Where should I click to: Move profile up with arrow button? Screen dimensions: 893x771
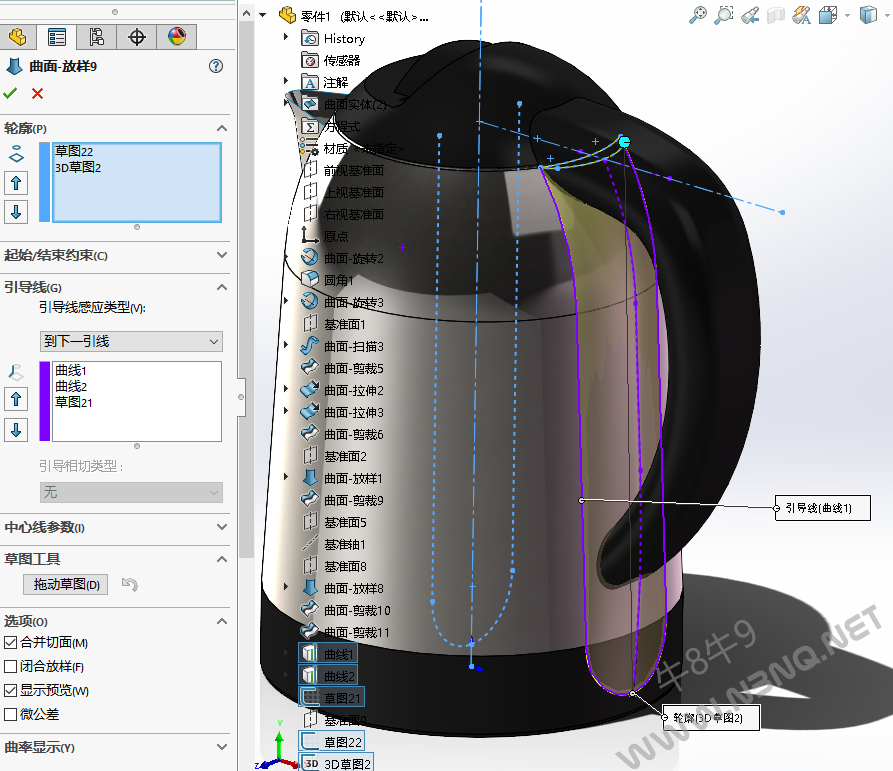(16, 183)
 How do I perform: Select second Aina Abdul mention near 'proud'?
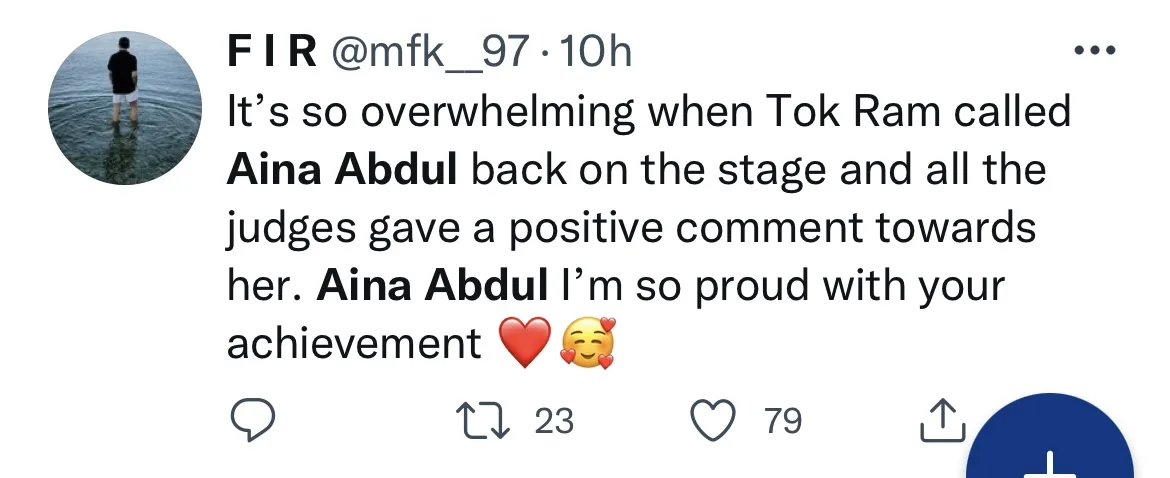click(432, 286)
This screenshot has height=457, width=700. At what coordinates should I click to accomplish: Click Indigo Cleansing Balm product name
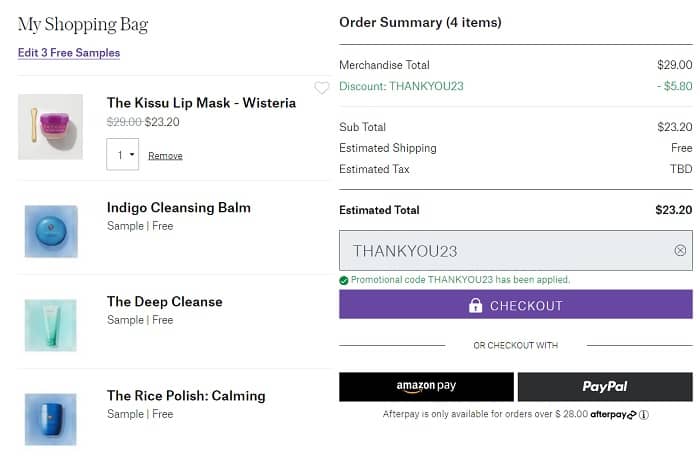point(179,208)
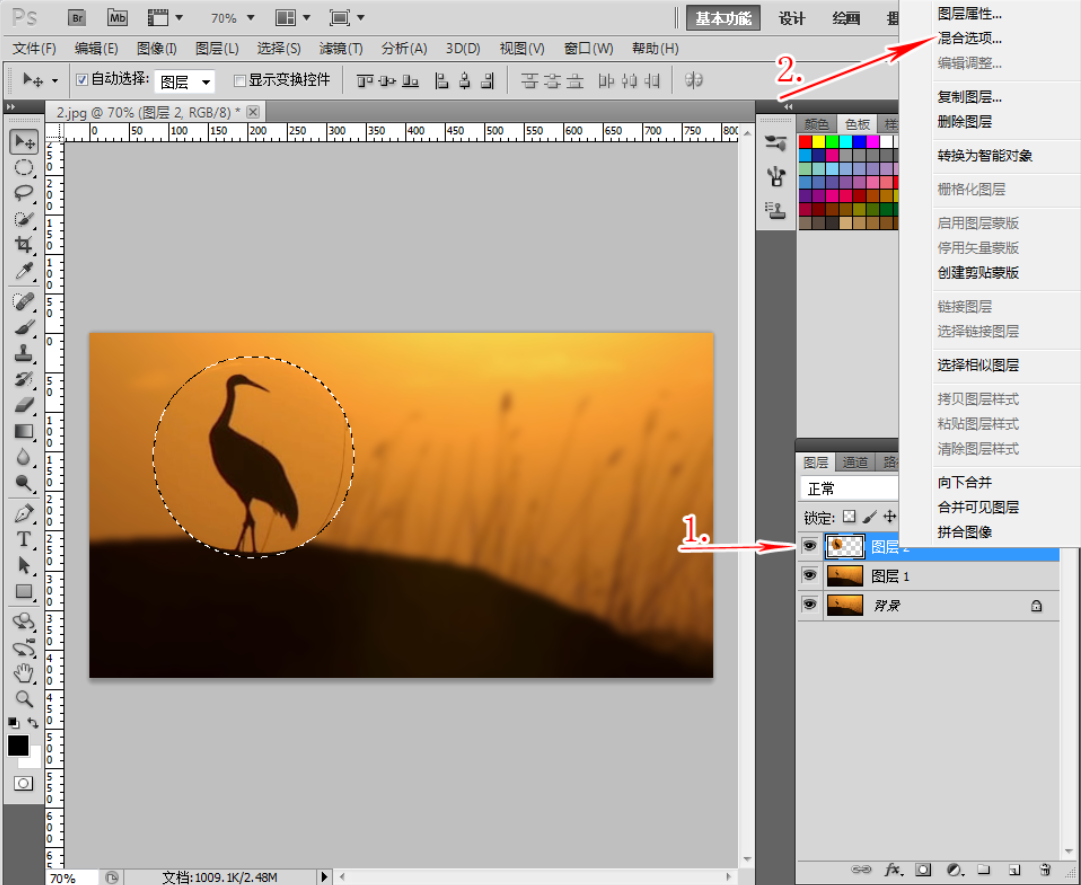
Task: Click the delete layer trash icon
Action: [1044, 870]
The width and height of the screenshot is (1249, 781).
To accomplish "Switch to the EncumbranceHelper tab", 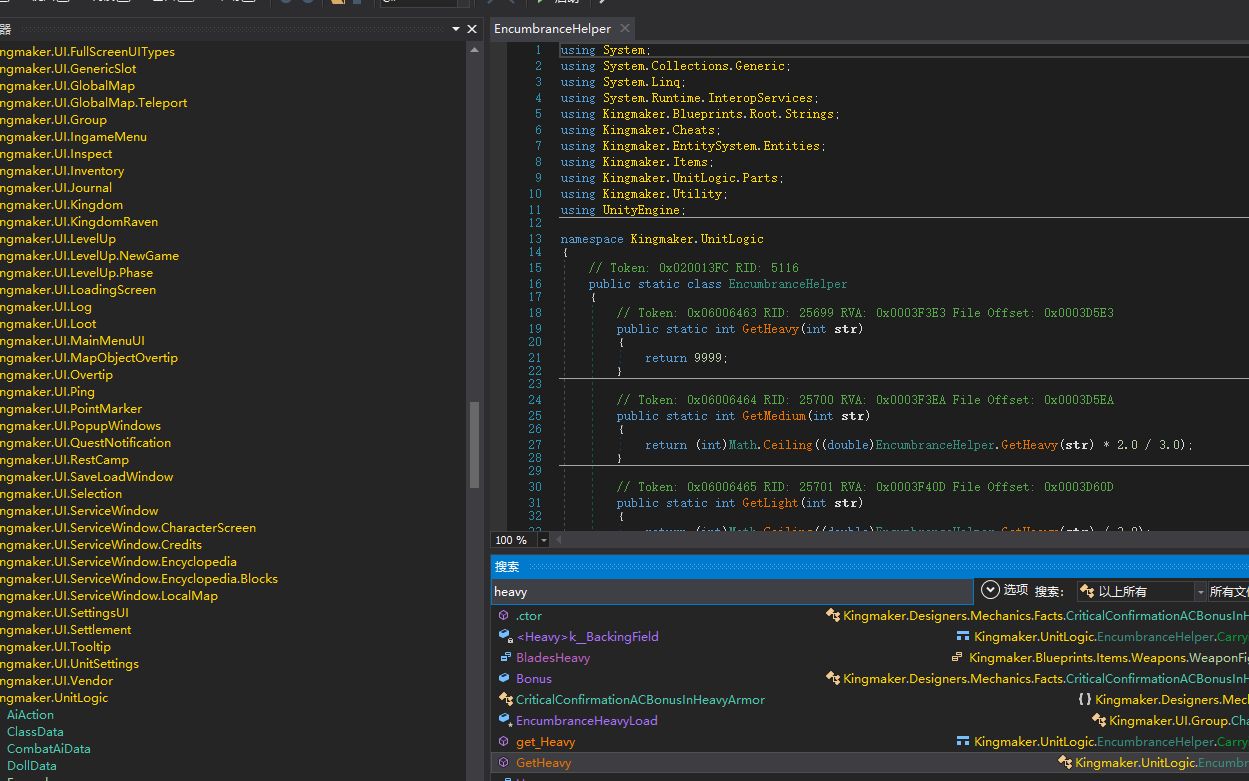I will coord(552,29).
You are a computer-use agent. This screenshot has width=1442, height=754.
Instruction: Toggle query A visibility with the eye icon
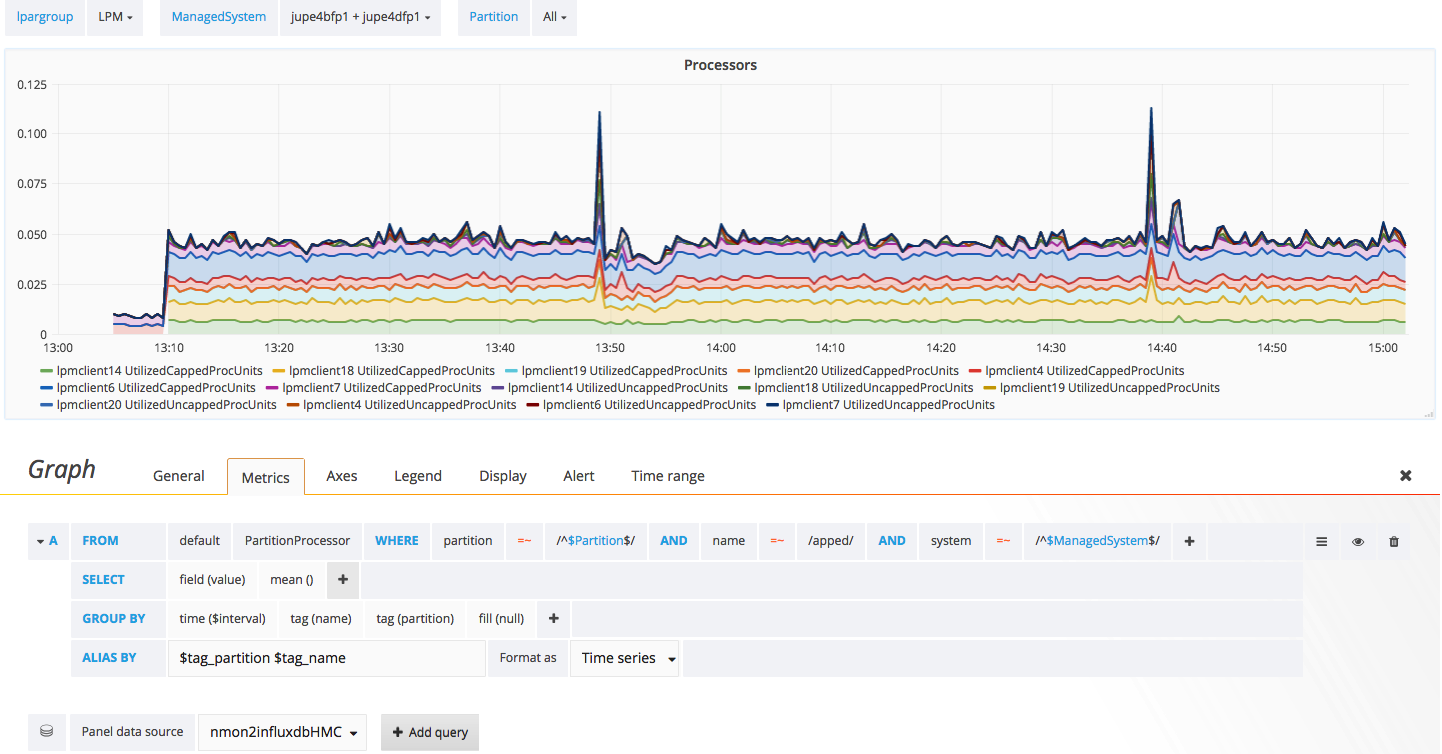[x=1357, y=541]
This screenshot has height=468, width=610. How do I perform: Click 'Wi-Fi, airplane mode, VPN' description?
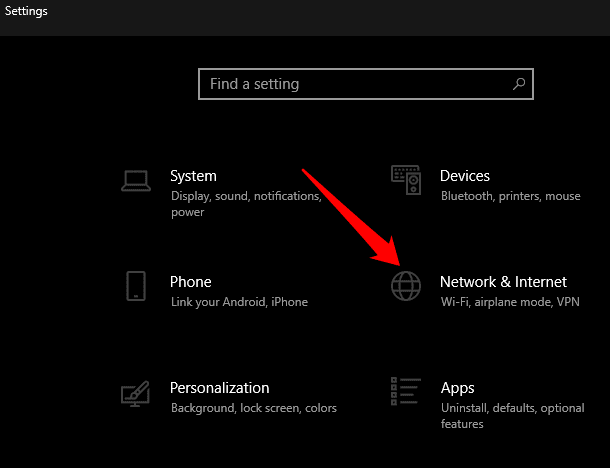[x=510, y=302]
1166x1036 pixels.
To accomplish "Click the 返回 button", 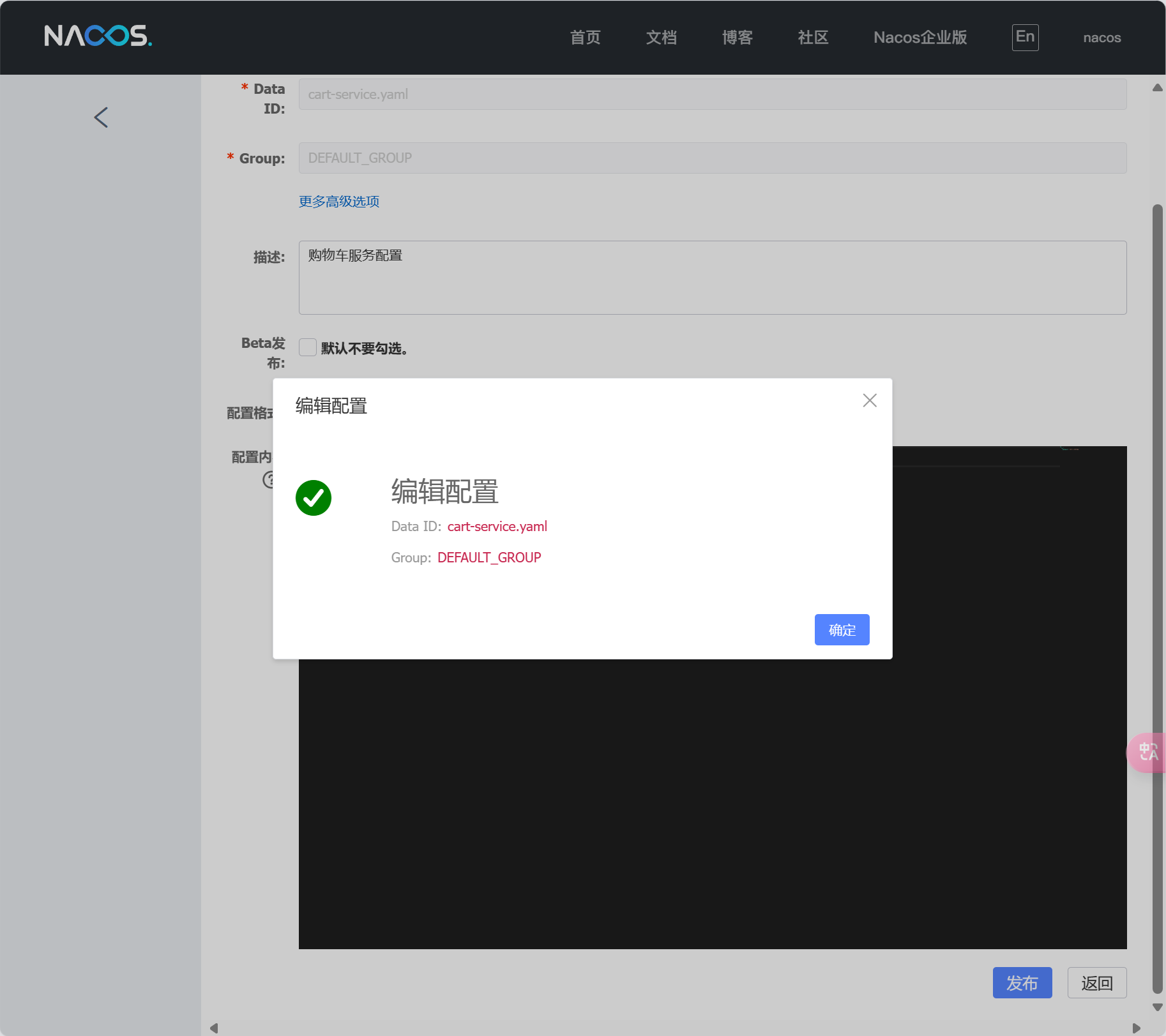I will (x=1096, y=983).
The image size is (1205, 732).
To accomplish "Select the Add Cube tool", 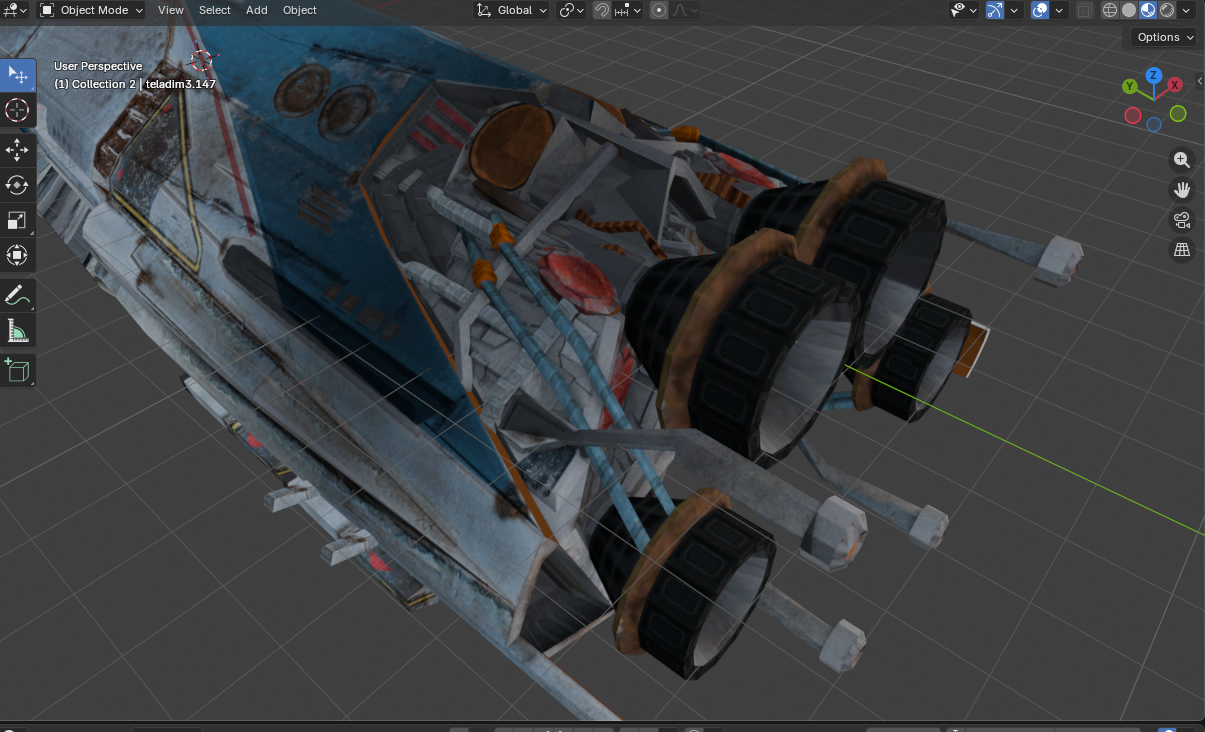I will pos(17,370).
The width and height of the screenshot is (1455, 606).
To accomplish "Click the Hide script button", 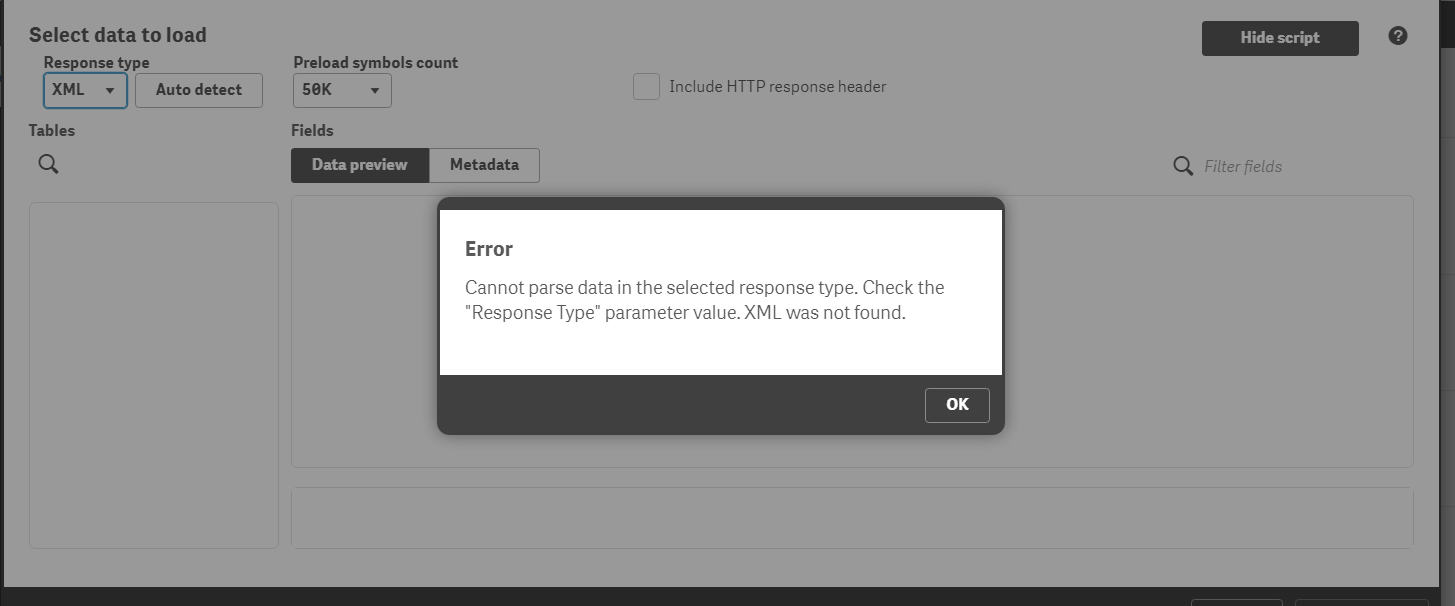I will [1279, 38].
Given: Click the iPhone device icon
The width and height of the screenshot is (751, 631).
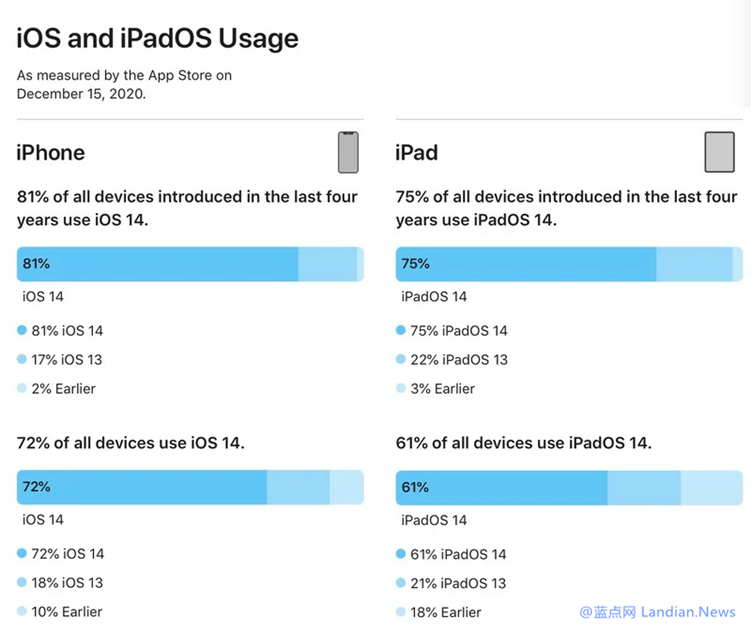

▸ PROBLEM DESCRIPTION: Repeat the rows from the line containing "How do I perform: Select" through the line containing "Action: [1044, 870]", both included, leaving the pictures out.

▸ ANSWER TO THE TASK:
 How do I perform: Select second Aina Abdul mention near 'proud'?
click(432, 286)
This screenshot has height=457, width=700. At what coordinates should I click to accomplish: Click Indigo Cleansing Balm product name
point(179,208)
Task: Click the delete layer trash icon
Action: [1044, 870]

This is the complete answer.